Bridge-type Mn–O–Mn sites promoting catalytic methane oxidation and carbonate desorption over Mn-based oxides†
Abstract
MnO2 is a good catalyst due to its various crystal structures and oxidative valence states. The relationship between the surface structure and activity of MnO2 at low temperatures has been reported, but the structure–activity relationship between its crystal structure and catalytic activity at high temperatures is unclear.
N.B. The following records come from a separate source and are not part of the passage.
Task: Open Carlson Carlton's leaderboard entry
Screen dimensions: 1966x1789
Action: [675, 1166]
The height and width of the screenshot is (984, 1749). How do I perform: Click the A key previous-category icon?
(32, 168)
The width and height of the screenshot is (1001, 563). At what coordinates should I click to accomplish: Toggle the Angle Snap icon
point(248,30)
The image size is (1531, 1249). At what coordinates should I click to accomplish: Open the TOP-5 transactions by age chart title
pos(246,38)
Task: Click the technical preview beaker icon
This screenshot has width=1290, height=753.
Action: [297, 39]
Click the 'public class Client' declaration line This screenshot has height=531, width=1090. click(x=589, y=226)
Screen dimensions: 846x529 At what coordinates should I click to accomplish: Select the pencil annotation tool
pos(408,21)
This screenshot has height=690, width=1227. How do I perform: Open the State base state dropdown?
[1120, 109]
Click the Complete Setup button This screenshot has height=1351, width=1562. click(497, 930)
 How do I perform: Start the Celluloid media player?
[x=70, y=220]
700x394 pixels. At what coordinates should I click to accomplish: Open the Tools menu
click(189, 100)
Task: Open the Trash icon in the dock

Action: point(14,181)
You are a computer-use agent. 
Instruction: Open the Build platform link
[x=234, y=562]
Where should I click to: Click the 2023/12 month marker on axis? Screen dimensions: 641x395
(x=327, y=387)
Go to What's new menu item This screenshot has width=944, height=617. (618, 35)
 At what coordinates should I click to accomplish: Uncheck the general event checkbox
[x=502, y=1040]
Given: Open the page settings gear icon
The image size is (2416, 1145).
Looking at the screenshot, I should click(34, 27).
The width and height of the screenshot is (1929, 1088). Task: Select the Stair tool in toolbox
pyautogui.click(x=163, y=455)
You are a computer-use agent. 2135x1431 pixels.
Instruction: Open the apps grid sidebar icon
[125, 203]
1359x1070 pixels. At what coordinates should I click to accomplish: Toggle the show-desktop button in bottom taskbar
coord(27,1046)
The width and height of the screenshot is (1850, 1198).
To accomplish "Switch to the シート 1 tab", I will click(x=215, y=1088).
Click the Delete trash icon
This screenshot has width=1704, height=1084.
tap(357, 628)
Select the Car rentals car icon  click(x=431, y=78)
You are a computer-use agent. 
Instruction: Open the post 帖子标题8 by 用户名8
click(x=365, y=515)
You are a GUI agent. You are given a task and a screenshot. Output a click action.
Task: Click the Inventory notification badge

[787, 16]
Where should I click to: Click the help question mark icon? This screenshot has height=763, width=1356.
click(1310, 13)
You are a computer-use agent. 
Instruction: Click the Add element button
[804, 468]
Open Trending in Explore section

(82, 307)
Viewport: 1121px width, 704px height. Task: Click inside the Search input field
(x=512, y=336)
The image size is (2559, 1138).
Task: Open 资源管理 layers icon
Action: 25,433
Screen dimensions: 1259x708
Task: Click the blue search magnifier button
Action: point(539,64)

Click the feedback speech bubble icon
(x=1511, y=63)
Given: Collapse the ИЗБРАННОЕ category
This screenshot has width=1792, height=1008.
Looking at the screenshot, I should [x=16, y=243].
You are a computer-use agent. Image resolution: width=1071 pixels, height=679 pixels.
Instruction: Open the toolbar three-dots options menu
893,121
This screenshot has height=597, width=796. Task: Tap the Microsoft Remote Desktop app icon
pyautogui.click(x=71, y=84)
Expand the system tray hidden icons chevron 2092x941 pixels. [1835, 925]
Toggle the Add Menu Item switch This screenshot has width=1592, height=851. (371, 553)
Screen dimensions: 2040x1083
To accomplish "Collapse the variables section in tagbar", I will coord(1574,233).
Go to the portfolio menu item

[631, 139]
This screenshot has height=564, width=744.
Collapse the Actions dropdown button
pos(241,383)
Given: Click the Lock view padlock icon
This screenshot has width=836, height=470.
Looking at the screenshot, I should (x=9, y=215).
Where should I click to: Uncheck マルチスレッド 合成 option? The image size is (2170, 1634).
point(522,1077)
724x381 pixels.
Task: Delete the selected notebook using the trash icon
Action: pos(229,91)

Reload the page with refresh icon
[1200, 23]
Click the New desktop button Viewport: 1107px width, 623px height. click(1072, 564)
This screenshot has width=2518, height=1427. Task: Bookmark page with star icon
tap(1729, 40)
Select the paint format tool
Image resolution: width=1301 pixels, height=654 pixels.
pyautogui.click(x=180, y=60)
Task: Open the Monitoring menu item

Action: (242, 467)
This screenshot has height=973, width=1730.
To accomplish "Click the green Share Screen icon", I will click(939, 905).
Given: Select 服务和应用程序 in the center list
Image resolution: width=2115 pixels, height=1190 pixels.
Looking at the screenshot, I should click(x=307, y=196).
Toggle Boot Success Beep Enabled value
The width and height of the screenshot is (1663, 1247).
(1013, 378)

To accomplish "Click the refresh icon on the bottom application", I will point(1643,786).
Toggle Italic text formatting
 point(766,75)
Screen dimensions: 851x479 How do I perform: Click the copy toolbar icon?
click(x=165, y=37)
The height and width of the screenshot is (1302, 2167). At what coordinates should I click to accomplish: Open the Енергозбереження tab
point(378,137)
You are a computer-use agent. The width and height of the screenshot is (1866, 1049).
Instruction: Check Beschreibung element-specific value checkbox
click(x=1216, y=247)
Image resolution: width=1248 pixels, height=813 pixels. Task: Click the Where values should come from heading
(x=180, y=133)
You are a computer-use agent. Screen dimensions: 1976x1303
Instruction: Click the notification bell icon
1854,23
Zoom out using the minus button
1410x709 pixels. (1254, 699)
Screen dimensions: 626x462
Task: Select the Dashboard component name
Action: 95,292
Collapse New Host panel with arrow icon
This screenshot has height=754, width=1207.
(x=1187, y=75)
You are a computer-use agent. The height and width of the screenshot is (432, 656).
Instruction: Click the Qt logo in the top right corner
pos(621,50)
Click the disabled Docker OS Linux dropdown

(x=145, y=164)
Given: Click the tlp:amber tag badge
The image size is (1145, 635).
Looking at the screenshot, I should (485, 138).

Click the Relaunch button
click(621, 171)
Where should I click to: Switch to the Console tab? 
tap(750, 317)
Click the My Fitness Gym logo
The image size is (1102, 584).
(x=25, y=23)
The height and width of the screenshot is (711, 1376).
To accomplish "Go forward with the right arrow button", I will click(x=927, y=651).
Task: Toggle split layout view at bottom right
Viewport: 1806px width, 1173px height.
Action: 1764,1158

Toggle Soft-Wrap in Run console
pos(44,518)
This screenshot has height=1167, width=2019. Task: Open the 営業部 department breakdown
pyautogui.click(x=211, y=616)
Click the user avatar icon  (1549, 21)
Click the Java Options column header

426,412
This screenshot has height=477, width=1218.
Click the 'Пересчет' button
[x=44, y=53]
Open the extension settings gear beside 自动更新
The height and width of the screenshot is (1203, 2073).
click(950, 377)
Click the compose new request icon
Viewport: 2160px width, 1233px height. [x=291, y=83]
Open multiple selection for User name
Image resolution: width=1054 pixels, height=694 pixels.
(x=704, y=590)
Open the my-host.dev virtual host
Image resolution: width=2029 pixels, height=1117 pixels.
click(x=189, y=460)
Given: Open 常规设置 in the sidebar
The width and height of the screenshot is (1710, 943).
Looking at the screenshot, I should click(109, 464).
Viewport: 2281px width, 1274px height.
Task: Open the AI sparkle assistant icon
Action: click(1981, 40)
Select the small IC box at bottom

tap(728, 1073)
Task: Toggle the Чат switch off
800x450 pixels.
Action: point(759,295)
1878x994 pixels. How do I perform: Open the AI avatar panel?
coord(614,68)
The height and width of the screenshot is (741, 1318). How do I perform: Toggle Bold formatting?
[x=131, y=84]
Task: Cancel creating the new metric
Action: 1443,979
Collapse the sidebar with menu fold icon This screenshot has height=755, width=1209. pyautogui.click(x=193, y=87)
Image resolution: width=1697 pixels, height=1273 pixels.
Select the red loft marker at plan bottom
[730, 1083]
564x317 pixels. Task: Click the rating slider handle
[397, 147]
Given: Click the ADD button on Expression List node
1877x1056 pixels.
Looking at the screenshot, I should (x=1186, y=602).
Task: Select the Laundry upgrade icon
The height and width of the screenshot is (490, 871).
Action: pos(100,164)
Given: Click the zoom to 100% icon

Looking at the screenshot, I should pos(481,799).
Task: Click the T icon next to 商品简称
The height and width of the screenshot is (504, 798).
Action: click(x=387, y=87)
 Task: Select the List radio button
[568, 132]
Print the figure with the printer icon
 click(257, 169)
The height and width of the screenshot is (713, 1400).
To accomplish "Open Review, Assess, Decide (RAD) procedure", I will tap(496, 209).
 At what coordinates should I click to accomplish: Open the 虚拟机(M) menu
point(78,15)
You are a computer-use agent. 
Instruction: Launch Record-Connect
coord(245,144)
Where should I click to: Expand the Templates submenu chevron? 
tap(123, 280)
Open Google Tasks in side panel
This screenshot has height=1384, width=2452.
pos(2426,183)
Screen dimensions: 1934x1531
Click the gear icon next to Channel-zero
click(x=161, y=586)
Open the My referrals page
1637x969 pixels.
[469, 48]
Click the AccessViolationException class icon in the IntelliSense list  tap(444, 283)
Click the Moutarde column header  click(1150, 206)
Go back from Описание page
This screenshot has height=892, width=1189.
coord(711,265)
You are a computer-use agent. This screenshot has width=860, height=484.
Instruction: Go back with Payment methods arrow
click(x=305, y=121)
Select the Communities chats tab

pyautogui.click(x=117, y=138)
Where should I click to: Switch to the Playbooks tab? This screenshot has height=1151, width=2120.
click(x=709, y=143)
In this study, α-, γ-, and δ-MnO2 catalysts were used for catalytic methane (CH4) oxidation. α-MnO2 had better CH4 conversion (95%) and CO2 selectivity (100%) at 600 °C due to its large amount of bridge-type oxygen (Mn–O–Mn). DFT calculation results showed that the adsorption energy of CH4 at the surface oxygen site of the α-MnO2 catalyst was the lowest. Operando TPR-DRIFTS-MS results showed that Mn–O–Mn played an important role in CH4 oxidation. Mn–O–Mn favored O2 decomposition and promoted terminal-type oxygen (MnO) formation. Monodentate carbonate was easily formed at MnO with CO oxidized by O in Mn–O–Mn. Mn-based catalysts with more Mn–O–Mn sites are of great significance for high-temperature CH4 oxidation.